Activity
In the entries below, some lines hold the string "sidebar"; please say how many, giving the number and nothing else.
%%
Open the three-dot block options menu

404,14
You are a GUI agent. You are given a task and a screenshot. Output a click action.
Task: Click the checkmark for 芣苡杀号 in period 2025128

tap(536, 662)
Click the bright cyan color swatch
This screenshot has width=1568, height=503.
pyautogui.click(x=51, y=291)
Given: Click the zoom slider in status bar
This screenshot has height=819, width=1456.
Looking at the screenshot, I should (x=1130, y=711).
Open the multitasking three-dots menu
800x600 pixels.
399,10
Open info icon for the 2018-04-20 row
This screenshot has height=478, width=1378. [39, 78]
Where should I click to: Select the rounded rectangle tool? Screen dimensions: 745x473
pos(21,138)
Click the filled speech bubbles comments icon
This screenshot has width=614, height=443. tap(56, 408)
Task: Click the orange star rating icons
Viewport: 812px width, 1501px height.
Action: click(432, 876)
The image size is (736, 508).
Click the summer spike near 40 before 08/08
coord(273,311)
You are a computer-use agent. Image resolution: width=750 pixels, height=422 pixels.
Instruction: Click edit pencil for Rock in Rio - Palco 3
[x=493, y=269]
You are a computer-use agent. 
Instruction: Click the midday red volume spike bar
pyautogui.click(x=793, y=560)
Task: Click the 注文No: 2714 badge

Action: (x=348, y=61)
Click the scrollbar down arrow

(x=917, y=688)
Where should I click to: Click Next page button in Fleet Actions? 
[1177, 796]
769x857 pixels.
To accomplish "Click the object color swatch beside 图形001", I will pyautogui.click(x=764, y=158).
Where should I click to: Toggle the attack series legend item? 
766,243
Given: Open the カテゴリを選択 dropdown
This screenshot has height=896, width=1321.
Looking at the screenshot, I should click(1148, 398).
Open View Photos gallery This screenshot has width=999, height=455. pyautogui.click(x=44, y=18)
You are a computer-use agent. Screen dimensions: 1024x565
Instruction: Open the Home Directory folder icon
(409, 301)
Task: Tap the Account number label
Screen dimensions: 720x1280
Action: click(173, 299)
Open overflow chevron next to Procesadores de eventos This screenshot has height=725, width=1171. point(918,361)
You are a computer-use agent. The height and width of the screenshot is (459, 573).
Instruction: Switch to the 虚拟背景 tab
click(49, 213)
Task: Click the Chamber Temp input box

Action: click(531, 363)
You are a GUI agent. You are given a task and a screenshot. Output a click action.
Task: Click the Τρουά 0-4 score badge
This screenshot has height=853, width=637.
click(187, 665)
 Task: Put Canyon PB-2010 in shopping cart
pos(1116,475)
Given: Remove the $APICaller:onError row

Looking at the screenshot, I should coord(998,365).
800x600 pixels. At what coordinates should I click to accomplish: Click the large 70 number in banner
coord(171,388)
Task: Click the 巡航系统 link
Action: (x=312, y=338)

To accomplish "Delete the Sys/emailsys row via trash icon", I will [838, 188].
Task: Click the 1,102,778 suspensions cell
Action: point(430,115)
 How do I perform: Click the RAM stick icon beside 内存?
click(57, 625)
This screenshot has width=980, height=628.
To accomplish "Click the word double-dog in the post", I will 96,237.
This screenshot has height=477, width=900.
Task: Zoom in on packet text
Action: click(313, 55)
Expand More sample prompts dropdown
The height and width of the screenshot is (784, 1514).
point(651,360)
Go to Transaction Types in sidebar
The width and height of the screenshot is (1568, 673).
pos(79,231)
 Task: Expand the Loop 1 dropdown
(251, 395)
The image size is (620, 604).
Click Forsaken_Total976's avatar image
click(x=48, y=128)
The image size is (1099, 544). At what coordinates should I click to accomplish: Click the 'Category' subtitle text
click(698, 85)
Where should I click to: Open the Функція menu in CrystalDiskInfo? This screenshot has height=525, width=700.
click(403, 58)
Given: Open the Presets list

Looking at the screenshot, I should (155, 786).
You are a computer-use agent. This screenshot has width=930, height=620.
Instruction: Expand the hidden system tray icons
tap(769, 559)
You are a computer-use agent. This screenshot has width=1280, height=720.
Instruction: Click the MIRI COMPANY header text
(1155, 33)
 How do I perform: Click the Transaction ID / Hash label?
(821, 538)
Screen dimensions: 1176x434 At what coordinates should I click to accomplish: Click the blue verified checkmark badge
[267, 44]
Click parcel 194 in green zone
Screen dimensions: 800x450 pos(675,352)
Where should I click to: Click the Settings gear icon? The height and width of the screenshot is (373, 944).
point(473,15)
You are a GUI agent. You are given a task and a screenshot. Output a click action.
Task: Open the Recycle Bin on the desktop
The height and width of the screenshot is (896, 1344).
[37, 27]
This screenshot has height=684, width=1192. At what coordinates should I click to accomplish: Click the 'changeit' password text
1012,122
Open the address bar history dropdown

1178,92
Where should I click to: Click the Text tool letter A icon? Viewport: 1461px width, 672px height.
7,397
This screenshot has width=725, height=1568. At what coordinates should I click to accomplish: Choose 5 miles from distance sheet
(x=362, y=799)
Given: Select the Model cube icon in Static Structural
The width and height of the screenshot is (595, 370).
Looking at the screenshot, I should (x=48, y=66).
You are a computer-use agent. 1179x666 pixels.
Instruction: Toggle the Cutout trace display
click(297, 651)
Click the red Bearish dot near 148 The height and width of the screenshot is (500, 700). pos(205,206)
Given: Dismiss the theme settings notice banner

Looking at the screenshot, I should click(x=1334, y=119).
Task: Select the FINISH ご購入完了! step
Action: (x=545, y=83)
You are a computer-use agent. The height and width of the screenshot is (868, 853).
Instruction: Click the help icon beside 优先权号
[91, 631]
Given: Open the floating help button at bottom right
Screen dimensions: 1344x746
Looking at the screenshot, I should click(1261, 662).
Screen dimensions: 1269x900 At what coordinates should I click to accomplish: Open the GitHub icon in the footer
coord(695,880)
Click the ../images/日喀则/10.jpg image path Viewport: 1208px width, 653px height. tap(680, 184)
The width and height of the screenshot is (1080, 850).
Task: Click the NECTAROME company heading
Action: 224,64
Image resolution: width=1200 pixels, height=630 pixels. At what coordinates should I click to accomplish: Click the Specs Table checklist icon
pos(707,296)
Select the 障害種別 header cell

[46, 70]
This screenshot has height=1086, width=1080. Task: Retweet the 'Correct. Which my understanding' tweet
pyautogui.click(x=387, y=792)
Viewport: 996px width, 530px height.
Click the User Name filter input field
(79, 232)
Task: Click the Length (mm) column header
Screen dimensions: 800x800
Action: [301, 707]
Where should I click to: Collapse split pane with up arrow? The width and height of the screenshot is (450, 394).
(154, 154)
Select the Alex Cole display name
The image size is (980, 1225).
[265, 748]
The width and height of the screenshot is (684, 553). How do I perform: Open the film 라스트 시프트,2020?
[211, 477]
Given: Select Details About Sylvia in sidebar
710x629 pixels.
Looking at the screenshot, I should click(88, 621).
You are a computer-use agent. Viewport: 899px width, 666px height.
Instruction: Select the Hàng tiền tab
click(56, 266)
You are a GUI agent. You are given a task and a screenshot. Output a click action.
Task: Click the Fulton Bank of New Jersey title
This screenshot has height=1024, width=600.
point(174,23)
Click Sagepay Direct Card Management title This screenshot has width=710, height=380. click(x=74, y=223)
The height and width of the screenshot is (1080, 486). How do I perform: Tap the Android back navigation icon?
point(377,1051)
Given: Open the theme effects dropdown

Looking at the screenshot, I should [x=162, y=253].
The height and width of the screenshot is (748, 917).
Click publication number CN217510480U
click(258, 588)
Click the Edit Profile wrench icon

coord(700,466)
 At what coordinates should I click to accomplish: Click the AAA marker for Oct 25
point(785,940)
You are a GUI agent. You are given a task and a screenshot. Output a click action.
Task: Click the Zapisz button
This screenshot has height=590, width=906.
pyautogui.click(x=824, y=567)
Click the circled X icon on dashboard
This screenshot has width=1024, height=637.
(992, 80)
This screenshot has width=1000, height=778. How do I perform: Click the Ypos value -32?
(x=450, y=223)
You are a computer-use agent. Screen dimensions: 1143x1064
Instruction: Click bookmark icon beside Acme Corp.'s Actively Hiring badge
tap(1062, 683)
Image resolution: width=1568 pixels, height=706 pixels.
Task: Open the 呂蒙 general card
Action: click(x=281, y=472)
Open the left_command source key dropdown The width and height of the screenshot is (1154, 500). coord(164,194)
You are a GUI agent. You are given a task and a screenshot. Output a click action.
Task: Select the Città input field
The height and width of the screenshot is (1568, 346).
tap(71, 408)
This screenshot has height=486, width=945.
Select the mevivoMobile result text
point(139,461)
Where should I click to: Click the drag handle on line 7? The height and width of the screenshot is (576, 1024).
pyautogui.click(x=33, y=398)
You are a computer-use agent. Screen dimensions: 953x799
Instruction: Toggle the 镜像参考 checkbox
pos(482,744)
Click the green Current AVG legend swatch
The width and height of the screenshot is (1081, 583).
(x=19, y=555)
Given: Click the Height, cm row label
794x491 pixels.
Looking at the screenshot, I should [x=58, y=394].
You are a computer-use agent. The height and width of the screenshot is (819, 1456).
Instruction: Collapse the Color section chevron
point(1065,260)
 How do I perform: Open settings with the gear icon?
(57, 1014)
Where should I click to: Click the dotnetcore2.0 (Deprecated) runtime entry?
%%
Exercise solution
2